#### Directive
Update the entries by changing each "The height and width of the screenshot is" to "The screenshot's height and width are", keeping everything else the same.

#### Data ####

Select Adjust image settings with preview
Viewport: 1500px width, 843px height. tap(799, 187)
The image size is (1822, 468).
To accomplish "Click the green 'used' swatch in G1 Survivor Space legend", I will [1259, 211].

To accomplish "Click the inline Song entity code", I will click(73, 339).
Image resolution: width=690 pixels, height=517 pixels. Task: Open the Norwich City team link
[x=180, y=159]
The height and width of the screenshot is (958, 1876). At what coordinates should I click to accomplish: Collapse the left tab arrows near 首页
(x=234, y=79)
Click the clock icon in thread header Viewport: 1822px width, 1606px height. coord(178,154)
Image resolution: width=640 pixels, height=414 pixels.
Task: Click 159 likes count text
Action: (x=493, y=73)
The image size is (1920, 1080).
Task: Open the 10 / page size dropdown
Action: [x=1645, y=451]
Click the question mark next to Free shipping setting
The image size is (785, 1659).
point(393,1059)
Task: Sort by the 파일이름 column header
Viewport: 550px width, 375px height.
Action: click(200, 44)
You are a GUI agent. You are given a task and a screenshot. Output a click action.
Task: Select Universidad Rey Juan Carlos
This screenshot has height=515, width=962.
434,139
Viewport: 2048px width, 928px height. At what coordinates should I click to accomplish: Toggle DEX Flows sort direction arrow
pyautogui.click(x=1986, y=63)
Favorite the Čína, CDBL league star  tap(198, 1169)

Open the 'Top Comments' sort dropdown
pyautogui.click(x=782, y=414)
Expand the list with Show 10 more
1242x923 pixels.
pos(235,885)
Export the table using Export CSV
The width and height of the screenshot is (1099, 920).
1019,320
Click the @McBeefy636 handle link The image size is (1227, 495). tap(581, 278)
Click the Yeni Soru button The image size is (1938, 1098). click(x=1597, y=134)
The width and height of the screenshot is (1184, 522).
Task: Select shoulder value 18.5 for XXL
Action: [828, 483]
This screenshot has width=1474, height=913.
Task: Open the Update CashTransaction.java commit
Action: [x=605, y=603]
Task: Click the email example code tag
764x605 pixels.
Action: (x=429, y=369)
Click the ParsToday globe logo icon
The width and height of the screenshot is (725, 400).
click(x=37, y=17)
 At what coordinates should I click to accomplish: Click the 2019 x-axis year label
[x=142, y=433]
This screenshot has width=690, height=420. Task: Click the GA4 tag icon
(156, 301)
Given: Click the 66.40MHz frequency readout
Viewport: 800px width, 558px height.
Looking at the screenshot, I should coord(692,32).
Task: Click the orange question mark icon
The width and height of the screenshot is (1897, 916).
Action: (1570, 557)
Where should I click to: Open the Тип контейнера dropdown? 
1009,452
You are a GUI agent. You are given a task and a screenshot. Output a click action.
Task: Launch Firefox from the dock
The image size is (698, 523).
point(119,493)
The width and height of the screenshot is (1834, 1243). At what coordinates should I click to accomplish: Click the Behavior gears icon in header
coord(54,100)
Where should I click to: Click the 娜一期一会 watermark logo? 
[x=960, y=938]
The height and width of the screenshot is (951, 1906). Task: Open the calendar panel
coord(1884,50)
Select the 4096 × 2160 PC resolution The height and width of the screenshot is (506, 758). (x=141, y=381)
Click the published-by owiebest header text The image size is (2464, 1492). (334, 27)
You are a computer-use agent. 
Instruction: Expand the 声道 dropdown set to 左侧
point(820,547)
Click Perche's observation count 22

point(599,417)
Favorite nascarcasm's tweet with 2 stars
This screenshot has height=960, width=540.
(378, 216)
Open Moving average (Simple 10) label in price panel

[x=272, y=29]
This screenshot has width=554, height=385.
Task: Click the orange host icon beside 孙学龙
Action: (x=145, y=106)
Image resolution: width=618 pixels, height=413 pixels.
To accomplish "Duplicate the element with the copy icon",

####

#### Task solution
Select Adjust image settings with preview
Viewport: 1500px width, 843px height. tap(799, 187)
The image size is (1822, 468).
To accomplish "Click the green 'used' swatch in G1 Survivor Space legend", I will [1259, 211].

To accomplish "Click the inline Song entity code", I will click(73, 339).
Image resolution: width=690 pixels, height=517 pixels. Task: Open the Norwich City team link
[x=180, y=159]
The screenshot's height and width are (958, 1876). At what coordinates should I click to accomplish: Collapse the left tab arrows near 首页
(x=234, y=79)
Click the clock icon in thread header Viewport: 1822px width, 1606px height. coord(178,154)
Image resolution: width=640 pixels, height=414 pixels.
Task: Click 159 likes count text
Action: (x=493, y=73)
The image size is (1920, 1080).
Task: Open the 10 / page size dropdown
Action: [x=1645, y=451]
Click the question mark next to Free shipping setting
The image size is (785, 1659).
point(393,1059)
Task: Sort by the 파일이름 column header
Viewport: 550px width, 375px height.
Action: click(200, 44)
You are a GUI agent. You are given a task and a screenshot. Output a click action.
Task: Select Universidad Rey Juan Carlos
This screenshot has height=515, width=962.
434,139
Viewport: 2048px width, 928px height. At what coordinates should I click to accomplish: Toggle DEX Flows sort direction arrow
pyautogui.click(x=1986, y=63)
Favorite the Čína, CDBL league star  tap(198, 1169)

Open the 'Top Comments' sort dropdown
pyautogui.click(x=782, y=414)
Expand the list with Show 10 more
1242x923 pixels.
pos(235,885)
Export the table using Export CSV
The width and height of the screenshot is (1099, 920).
1019,320
Click the @McBeefy636 handle link The image size is (1227, 495). tap(581, 278)
Click the Yeni Soru button The image size is (1938, 1098). click(x=1597, y=134)
The width and height of the screenshot is (1184, 522).
Task: Select shoulder value 18.5 for XXL
Action: [828, 483]
This screenshot has width=1474, height=913.
Task: Open the Update CashTransaction.java commit
Action: [x=605, y=603]
Task: Click the email example code tag
764x605 pixels.
Action: (x=429, y=369)
Click the ParsToday globe logo icon
The width and height of the screenshot is (725, 400).
click(x=37, y=17)
 At what coordinates should I click to accomplish: Click the 2019 x-axis year label
[x=142, y=433]
This screenshot has width=690, height=420. Task: Click the GA4 tag icon
(156, 301)
Given: Click the 66.40MHz frequency readout
Viewport: 800px width, 558px height.
Looking at the screenshot, I should coord(692,32).
Task: Click the orange question mark icon
The width and height of the screenshot is (1897, 916).
Action: (1570, 557)
Where should I click to: Open the Тип контейнера dropdown? 
1009,452
You are a GUI agent. You are given a task and a screenshot. Output a click action.
Task: Launch Firefox from the dock
The image size is (698, 523).
point(119,493)
The width and height of the screenshot is (1834, 1243). At what coordinates should I click to accomplish: Click the Behavior gears icon in header
coord(54,100)
Where should I click to: Click the 娜一期一会 watermark logo? 
[x=960, y=938]
The screenshot's height and width are (951, 1906). Task: Open the calendar panel
coord(1884,50)
Select the 4096 × 2160 PC resolution The screenshot's height and width are (506, 758). (x=141, y=381)
Click the published-by owiebest header text The image size is (2464, 1492). (334, 27)
You are a computer-use agent. 
Instruction: Expand the 声道 dropdown set to 左侧
point(820,547)
Click Perche's observation count 22

point(599,417)
Favorite nascarcasm's tweet with 2 stars
This screenshot has height=960, width=540.
(378, 216)
Open Moving average (Simple 10) label in price panel

[x=272, y=29]
This screenshot has width=554, height=385.
Task: Click the orange host icon beside 孙学龙
Action: (x=145, y=106)
Image resolution: width=618 pixels, height=413 pixels.
To accomplish "Duplicate the element with the copy icon",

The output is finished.